I recently took a trip to Las Vegas (if you follow me on Instagram, you would have seen snippets of my trip). Vegas has been on my bucket list for years. I have booked hotels a couple times and never gotten down there for various reasons. Work came up. Babies. Weddings. There was always something more important than a trip. But I finally got down there! FINALLY! It met every expectation and blew my mind on others.
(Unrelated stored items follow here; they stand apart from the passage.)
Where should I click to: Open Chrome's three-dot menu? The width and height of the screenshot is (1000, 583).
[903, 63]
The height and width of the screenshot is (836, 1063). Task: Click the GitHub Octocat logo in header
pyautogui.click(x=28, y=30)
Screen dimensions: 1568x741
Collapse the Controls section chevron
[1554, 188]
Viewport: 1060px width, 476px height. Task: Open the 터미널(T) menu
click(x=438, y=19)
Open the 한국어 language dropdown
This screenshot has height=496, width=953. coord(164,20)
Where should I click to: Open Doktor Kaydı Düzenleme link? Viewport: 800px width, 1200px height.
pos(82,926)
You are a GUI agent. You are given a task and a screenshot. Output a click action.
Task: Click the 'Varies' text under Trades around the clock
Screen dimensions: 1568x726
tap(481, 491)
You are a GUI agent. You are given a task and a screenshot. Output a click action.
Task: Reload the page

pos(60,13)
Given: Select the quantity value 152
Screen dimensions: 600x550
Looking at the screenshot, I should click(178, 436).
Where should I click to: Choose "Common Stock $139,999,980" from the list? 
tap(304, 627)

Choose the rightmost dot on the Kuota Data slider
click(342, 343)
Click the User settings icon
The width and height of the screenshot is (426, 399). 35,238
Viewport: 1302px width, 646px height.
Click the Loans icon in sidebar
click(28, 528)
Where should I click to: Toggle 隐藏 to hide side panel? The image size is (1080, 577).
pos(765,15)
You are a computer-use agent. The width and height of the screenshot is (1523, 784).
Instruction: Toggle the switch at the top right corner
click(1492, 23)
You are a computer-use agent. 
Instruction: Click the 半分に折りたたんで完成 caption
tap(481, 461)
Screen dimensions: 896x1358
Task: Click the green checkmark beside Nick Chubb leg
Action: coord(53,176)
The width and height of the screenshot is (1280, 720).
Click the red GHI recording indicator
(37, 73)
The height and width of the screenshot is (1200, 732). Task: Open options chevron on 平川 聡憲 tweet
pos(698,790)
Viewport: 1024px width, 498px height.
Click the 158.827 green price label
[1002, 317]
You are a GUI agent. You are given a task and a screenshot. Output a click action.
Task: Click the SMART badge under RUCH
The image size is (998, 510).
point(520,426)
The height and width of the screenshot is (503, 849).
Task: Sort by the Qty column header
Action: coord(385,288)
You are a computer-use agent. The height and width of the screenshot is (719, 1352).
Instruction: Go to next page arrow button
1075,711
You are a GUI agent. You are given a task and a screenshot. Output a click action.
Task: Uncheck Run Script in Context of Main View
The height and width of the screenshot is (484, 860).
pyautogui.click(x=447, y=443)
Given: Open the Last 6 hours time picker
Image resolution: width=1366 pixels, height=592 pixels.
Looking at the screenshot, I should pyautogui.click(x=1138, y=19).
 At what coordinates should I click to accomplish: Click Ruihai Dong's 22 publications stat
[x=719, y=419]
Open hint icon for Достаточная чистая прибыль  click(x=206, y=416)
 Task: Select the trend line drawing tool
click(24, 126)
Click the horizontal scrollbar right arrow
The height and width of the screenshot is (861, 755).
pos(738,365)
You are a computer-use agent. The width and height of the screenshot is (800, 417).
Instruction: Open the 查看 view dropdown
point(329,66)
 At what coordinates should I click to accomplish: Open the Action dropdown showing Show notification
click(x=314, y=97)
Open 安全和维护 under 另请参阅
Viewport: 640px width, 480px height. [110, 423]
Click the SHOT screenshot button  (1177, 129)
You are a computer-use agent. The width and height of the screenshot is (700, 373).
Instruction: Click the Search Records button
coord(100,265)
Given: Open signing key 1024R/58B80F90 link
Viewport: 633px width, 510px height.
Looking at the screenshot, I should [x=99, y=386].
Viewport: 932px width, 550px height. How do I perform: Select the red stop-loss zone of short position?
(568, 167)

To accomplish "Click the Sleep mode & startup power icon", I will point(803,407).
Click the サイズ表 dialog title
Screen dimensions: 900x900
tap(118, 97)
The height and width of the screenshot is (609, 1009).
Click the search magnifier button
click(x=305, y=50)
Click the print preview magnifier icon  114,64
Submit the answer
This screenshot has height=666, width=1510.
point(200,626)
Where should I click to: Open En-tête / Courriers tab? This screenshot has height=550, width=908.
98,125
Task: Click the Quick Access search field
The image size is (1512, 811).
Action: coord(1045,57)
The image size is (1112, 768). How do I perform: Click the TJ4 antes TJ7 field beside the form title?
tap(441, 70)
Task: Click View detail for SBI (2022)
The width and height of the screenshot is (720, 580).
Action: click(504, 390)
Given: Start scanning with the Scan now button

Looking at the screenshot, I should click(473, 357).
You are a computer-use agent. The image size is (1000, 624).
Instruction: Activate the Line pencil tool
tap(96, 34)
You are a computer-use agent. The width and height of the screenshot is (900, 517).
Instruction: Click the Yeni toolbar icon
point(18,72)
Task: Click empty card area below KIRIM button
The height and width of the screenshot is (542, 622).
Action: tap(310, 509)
Being a Mum of two kids, under the age of 3, sometimes you don’t get to hear your own thoughts. You forget to drink water for 3 days and you can’t figure out why you feel like you’re shutting down. You sometimes even scream and no one hears you. You put your needs (showering, eating, sleeping, etc) aside so that your kids can have your attention. You don’t always take care of you and you wonder if anyone notices. Do they realize that I just spent 6 hours making these bubbles stations, and all these fun outdoor actives together? Do they realize that I only slept for 4 hours last night and I”m running on fumes? Do they realize that I need a break?
I have been having a hard time keeping up with life. Keeping up with two kids, the house and also trying to have some sort of social life, outside of kids. It’s a lot, it may not sound like a lot but it is. Kids in it’s self is like having 2 full times jobs. But trying to have a social life is worth it to keep my sanity in check.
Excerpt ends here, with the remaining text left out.